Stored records
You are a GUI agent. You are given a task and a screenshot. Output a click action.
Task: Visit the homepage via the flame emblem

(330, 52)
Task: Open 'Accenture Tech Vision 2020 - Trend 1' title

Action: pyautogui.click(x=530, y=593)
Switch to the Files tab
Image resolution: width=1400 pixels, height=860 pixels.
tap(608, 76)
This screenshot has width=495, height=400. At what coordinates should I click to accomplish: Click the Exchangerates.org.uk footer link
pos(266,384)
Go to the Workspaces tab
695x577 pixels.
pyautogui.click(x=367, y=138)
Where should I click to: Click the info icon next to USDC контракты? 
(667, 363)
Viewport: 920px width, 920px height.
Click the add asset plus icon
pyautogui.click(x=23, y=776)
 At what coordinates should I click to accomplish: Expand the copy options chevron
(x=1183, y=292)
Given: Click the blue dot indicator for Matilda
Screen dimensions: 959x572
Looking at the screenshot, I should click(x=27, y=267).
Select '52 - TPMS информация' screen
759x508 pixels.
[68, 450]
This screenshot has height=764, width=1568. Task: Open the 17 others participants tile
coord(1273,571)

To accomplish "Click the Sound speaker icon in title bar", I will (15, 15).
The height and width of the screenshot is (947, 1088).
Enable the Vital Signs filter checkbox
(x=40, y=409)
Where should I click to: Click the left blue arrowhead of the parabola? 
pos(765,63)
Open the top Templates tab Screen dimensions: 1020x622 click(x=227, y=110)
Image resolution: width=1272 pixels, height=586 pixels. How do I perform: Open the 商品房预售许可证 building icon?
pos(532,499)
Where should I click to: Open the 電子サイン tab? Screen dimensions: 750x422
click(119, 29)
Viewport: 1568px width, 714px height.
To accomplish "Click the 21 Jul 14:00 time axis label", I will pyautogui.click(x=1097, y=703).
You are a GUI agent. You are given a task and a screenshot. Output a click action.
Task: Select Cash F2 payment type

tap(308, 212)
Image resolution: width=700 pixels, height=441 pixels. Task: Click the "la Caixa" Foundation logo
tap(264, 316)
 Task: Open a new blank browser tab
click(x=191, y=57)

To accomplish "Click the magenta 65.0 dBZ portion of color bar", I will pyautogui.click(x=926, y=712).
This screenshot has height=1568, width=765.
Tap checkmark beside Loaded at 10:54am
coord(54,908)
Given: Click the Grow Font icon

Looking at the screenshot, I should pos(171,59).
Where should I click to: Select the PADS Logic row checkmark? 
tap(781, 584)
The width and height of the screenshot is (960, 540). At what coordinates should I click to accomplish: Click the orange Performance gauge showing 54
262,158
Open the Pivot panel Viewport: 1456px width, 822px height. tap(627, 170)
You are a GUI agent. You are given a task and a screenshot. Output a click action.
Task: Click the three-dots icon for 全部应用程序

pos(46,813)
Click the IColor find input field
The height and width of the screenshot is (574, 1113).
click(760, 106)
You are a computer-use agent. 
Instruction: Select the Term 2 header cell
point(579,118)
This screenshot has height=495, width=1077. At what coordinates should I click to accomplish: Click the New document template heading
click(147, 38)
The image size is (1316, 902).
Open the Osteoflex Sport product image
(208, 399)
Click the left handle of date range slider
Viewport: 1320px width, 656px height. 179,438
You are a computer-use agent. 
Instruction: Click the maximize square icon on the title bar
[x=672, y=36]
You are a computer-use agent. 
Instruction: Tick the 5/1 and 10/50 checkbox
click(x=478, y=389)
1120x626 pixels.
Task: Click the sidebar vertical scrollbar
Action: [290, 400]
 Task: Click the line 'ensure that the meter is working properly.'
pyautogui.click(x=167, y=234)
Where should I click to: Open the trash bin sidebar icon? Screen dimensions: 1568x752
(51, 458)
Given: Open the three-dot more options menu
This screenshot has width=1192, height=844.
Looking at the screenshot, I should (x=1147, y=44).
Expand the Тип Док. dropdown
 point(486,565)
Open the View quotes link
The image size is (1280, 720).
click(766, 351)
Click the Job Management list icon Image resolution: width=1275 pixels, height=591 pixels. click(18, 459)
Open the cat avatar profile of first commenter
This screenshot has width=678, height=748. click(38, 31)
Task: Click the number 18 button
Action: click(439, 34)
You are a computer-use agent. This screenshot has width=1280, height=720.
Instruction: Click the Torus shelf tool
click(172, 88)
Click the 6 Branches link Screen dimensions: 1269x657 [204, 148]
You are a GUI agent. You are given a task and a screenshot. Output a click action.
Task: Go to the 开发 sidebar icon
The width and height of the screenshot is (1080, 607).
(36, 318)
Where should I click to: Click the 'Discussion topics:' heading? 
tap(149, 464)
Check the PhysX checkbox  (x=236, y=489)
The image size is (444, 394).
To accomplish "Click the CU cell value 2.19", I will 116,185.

WHAT THE TASK ASKS
Find out how many lines in the entries above hold "will", then reply with that figure and nothing else.

FINAL ANSWER
4